··· Dataset records ···
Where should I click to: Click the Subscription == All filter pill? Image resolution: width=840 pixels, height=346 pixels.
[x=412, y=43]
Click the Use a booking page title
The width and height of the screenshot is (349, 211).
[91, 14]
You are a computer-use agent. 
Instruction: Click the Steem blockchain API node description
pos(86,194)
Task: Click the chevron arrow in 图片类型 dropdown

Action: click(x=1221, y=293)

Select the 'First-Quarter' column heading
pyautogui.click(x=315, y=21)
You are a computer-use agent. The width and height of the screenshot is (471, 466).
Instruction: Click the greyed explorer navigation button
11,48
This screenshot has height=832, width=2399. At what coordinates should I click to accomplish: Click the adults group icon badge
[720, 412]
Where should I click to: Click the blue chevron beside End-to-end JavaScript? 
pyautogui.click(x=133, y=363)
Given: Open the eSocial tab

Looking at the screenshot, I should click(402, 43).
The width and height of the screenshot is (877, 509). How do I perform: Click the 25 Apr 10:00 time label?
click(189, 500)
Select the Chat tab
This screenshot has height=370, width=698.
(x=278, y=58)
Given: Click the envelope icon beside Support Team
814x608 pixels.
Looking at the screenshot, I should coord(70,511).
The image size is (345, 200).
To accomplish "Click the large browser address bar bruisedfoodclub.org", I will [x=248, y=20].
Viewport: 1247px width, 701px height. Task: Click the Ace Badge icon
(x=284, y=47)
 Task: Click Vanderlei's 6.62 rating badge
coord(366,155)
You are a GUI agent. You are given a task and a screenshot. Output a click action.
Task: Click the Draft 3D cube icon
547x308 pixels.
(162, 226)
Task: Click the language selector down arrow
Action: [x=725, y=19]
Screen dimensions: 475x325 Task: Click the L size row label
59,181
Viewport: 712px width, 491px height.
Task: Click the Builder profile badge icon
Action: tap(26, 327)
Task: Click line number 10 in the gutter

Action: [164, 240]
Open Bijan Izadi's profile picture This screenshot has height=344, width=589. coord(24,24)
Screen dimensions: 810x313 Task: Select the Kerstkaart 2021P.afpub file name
···
Reproduce every line above. Keep it exact.

Where should I click to: Click the Subscription == All filter pill? Image resolution: width=840 pixels, height=346 pixels.
[x=412, y=43]
Click the Use a booking page title
The width and height of the screenshot is (349, 211).
[91, 14]
You are a computer-use agent. 
Instruction: Click the Steem blockchain API node description
pos(86,194)
Task: Click the chevron arrow in 图片类型 dropdown

Action: click(x=1221, y=293)

Select the 'First-Quarter' column heading
pyautogui.click(x=315, y=21)
You are a computer-use agent. The width and height of the screenshot is (471, 466).
Instruction: Click the greyed explorer navigation button
11,48
This screenshot has height=832, width=2399. At what coordinates should I click to accomplish: Click the adults group icon badge
[720, 412]
Where should I click to: Click the blue chevron beside End-to-end JavaScript? 
pyautogui.click(x=133, y=363)
Given: Open the eSocial tab

Looking at the screenshot, I should click(402, 43).
The width and height of the screenshot is (877, 509). How do I perform: Click the 25 Apr 10:00 time label?
click(189, 500)
Select the Chat tab
This screenshot has height=370, width=698.
(x=278, y=58)
Given: Click the envelope icon beside Support Team
814x608 pixels.
Looking at the screenshot, I should coord(70,511).
The image size is (345, 200).
To accomplish "Click the large browser address bar bruisedfoodclub.org", I will [x=248, y=20].
Viewport: 1247px width, 701px height. Task: Click the Ace Badge icon
(x=284, y=47)
 Task: Click Vanderlei's 6.62 rating badge
coord(366,155)
You are a GUI agent. You are given a task and a screenshot. Output a click action.
Task: Click the Draft 3D cube icon
547x308 pixels.
(162, 226)
Task: Click the language selector down arrow
Action: [x=725, y=19]
Screen dimensions: 475x325 Task: Click the L size row label
59,181
Viewport: 712px width, 491px height.
Task: Click the Builder profile badge icon
Action: tap(26, 327)
Task: Click line number 10 in the gutter

Action: [164, 240]
Open Bijan Izadi's profile picture This screenshot has height=344, width=589. coord(24,24)
Screen dimensions: 810x313 Task: Select the Kerstkaart 2021P.afpub file name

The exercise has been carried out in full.